SES-4
- Names: NSS-14
- Mission type: Communications
- Operator: SES New Skies / SES
- COSPAR ID: 2012-007A
- SATCAT no.: 38087
- Website: https://www.ses.com/
- Mission duration: 15 years (planned) 13 years, 20 days (elapsed)

Spacecraft properties
- Spacecraft: NSS-14
- Bus: SSL-1300
- Manufacturer: Space Systems/Loral
- Launch mass: 6,180 kg (13,620 lb)
- Power: 20 kW

Start of mission
- Launch date: 14 February 2012, 19:36:37 UTC
- Rocket: Proton-M / Briz-M
- Launch site: Baikonur, Site 200/39
- Contractor: Khrunichev State Research and Production Space Center
- Entered service: April 2012

Orbital parameters
- Reference system: Geocentric orbit
- Regime: Geostationary orbit
- Longitude: 22° West

Transponders
- Band: 124 transponders: 52 C-band 72 Ku-band
- Bandwidth: 36 MHz
- Coverage area: North America, South America, Europe, Middle East, West Africa

= SES-4 =

Communications satellite

SES-4 is a communications satellite operated by SES World Skies (now SES).

== Spacecraft ==
SES-4 was built by Space Systems/Loral (SSL), and is based on the SSL-1300 satellite bus.

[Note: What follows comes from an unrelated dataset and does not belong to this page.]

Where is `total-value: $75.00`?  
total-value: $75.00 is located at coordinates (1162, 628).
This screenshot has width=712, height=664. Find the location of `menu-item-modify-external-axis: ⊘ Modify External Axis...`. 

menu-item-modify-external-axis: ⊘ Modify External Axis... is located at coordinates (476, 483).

It is equipped with 52 C-band, and 72 Ku-band transponders, and at launch it had a mass of 6180 kg. It has a design life of fifteen years.

== Launch ==
It was launched on 14 February 2012, at 19:36:37 UTC on a Proton-M / Briz-M launch vehicle, the launch was arranged by International Launch Services (ILS), since Baikonour, Site 200/39.

== Mission ==
It is positioned at 22° West orbital location over Atlantic Ocean, replacing NSS-7.